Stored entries

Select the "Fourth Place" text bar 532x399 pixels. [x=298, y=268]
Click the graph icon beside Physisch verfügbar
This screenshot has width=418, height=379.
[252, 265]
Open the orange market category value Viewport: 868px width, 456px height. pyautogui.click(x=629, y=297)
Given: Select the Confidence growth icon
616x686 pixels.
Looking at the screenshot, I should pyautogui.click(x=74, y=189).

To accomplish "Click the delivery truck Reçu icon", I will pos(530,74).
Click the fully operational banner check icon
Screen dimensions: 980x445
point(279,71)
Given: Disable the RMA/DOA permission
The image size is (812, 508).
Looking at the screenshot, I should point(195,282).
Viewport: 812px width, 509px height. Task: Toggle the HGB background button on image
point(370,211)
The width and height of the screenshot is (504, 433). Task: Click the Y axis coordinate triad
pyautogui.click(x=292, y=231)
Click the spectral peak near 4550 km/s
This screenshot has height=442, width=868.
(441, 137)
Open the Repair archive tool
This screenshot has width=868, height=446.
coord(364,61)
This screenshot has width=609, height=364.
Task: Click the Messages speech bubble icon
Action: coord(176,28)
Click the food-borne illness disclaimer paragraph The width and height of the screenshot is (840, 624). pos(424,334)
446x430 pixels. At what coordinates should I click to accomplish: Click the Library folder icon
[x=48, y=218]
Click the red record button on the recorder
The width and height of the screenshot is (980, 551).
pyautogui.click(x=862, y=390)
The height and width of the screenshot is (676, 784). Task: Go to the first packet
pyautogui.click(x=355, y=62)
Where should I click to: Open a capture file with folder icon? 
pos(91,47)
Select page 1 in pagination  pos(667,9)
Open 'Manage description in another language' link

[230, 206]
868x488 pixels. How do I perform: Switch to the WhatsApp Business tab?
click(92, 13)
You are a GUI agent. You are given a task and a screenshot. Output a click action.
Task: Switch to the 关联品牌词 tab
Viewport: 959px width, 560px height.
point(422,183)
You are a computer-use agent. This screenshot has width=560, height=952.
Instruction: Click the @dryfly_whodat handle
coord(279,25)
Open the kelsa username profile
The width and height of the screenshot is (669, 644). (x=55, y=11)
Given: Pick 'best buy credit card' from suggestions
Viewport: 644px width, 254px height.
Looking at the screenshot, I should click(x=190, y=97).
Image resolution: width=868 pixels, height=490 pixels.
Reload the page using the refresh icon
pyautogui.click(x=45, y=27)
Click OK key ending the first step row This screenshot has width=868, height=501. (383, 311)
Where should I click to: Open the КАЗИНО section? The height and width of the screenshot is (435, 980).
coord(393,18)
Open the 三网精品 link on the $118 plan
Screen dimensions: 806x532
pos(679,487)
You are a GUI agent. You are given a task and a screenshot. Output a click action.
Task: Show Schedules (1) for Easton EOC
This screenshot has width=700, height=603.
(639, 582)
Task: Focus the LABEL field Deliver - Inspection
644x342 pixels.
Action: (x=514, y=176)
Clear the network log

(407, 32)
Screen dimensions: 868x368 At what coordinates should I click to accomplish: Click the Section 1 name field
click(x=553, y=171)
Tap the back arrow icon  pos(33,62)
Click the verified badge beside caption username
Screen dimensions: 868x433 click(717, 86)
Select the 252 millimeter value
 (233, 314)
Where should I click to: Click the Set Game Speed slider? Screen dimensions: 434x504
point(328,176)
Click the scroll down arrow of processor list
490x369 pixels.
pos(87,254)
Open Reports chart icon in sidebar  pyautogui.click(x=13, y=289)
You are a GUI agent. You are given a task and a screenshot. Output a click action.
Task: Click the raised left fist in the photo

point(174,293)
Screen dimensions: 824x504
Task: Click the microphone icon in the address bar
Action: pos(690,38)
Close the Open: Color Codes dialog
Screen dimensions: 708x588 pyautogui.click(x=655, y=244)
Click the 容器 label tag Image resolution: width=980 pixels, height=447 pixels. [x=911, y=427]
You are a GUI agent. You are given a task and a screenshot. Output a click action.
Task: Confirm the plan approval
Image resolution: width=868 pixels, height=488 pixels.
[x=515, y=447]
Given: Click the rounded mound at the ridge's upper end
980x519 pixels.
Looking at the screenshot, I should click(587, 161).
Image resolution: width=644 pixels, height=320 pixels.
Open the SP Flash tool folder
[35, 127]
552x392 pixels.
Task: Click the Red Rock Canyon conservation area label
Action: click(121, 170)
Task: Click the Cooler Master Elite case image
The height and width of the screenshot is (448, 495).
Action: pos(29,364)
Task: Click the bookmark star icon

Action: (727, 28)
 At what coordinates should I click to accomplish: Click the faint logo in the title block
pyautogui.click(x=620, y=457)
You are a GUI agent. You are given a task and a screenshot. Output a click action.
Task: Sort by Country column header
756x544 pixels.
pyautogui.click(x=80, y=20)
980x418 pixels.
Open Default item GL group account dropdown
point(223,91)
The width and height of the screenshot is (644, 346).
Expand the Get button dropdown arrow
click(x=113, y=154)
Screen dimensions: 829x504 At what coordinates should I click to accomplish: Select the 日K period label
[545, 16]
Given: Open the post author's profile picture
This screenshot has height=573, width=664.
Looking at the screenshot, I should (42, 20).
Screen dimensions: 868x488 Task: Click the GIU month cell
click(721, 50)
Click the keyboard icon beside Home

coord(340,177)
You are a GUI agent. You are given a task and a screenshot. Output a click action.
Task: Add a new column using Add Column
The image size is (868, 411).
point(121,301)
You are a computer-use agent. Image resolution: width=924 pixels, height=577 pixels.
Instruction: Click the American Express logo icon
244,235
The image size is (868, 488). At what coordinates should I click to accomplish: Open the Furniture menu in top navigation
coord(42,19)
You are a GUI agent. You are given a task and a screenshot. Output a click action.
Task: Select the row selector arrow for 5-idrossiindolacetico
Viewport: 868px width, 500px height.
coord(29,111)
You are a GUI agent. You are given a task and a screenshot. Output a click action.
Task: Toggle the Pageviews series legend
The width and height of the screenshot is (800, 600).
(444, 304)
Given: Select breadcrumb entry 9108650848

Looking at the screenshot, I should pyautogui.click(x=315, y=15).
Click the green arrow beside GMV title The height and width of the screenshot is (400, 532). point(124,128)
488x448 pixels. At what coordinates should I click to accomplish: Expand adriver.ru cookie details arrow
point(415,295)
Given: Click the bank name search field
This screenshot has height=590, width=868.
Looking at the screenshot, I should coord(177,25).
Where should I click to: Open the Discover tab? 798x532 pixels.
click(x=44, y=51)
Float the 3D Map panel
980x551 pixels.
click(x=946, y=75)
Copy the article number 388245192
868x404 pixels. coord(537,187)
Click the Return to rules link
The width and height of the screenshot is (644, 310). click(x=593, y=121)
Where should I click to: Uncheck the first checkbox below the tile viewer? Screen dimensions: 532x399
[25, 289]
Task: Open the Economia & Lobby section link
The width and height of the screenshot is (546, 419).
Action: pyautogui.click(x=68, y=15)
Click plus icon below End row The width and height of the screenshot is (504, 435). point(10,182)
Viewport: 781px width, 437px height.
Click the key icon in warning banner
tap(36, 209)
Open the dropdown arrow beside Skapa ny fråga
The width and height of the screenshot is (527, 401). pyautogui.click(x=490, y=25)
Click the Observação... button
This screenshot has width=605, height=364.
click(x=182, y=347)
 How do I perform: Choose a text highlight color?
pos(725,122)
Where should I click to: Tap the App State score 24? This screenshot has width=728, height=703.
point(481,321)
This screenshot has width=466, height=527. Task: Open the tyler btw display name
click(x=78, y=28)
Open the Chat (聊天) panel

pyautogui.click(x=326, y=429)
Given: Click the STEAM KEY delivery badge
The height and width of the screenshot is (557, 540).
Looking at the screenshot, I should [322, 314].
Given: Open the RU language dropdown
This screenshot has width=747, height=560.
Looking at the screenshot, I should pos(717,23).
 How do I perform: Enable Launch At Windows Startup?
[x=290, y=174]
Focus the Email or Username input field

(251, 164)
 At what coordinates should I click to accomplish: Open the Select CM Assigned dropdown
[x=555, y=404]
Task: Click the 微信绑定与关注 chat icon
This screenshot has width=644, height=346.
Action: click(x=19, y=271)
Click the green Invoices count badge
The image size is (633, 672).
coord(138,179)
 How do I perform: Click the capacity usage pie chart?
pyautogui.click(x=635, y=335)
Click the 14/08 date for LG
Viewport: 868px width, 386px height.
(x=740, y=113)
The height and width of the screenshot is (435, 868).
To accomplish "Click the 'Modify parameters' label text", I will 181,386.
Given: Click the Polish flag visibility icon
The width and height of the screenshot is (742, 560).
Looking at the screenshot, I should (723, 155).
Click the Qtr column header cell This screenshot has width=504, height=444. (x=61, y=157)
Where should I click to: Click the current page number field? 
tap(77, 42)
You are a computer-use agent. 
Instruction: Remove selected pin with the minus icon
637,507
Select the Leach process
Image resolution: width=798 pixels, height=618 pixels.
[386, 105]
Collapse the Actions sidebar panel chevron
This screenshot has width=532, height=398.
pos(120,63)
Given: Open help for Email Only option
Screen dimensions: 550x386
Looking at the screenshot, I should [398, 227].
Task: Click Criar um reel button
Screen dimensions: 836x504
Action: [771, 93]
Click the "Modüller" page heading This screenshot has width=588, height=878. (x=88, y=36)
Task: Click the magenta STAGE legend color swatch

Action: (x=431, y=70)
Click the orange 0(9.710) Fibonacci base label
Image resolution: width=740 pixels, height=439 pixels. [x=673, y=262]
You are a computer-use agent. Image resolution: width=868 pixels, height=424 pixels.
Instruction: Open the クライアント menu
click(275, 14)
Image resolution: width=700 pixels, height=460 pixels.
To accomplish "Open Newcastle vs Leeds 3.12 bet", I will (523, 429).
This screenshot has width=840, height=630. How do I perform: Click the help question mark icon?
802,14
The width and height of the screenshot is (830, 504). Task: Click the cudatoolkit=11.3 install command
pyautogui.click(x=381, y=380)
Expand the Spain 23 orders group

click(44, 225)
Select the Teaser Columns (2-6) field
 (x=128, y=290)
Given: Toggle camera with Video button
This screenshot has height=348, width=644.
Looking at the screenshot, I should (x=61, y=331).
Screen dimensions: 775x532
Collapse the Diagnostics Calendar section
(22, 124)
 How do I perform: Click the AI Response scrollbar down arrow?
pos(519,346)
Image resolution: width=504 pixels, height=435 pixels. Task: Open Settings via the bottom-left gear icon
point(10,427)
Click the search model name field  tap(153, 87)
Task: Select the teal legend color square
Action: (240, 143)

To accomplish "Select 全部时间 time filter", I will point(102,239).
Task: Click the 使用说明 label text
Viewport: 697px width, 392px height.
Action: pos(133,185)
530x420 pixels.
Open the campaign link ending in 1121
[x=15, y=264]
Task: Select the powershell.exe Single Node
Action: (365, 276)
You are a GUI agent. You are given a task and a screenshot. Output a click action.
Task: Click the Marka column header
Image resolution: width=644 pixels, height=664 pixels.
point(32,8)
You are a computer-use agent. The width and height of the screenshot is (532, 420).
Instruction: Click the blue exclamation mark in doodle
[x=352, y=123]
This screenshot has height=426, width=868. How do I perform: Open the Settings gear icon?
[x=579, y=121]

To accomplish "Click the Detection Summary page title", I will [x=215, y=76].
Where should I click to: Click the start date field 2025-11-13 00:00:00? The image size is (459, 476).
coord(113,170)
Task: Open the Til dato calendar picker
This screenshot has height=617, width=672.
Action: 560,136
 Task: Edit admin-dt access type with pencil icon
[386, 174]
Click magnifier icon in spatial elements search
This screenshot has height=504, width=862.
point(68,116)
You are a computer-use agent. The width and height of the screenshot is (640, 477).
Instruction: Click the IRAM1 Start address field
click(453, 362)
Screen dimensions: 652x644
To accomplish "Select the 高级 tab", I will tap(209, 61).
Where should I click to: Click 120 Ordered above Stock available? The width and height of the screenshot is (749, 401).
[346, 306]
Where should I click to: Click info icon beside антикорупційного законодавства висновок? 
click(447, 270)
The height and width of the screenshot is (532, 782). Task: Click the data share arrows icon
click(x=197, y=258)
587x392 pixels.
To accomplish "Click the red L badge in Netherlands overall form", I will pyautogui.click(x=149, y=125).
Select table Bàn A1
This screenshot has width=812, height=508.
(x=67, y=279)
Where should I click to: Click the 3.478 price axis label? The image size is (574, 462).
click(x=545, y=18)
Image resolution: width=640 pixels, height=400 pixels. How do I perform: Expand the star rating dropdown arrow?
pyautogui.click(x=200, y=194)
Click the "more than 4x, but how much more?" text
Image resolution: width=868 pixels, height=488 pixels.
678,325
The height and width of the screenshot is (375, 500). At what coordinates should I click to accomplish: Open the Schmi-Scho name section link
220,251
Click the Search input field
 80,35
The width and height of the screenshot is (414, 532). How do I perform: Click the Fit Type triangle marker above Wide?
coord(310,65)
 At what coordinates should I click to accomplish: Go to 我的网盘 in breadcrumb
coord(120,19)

▶ EXERCISE AIM
Apply a filter for "delivery" to the data above, then copy each line that matches.

▶ WRITTEN ANSWER
To accomplish "Click the delivery truck Reçu icon", I will pos(530,74).
Given: Click the STEAM KEY delivery badge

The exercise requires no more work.